§ Exercise goal
Reproduce the lines of the listing below verbatim, beginning with the line containing "Screen dimensions: 1080x1920" and continuing through the end of the listing.

§ Supplied data
==========

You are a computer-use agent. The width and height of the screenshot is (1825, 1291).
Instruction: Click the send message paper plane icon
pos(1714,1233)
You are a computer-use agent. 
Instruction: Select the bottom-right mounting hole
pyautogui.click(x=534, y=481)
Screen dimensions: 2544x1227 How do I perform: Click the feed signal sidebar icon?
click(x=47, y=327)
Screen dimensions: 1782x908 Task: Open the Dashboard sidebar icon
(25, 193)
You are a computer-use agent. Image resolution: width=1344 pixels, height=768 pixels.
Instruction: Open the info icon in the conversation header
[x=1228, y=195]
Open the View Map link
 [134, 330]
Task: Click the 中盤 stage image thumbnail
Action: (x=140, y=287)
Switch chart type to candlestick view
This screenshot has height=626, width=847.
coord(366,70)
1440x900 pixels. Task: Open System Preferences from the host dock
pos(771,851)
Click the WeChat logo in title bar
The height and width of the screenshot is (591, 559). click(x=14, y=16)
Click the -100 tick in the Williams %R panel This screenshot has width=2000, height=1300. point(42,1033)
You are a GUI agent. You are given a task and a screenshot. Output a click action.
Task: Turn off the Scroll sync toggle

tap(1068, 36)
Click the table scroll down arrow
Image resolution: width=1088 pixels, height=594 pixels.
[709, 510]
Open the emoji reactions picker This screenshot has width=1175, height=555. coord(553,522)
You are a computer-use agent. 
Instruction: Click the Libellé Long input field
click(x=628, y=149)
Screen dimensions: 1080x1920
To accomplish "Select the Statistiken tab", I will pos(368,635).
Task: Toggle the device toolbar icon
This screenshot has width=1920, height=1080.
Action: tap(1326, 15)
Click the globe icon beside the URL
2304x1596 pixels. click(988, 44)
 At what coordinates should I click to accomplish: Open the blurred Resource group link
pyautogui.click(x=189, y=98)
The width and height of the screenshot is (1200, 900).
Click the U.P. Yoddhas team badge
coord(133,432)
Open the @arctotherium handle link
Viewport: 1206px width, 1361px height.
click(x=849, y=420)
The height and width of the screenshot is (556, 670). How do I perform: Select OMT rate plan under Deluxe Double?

==========

§ Answer below
Screen dimensions: 1080x1920
To accomplish "Select the Statistiken tab", I will pos(368,635).
Task: Toggle the device toolbar icon
This screenshot has width=1920, height=1080.
Action: tap(1326, 15)
Click the globe icon beside the URL
2304x1596 pixels. click(988, 44)
 At what coordinates should I click to accomplish: Open the blurred Resource group link
pyautogui.click(x=189, y=98)
The width and height of the screenshot is (1200, 900).
Click the U.P. Yoddhas team badge
coord(133,432)
Open the @arctotherium handle link
Viewport: 1206px width, 1361px height.
click(x=849, y=420)
The height and width of the screenshot is (556, 670). How do I perform: Select OMT rate plan under Deluxe Double?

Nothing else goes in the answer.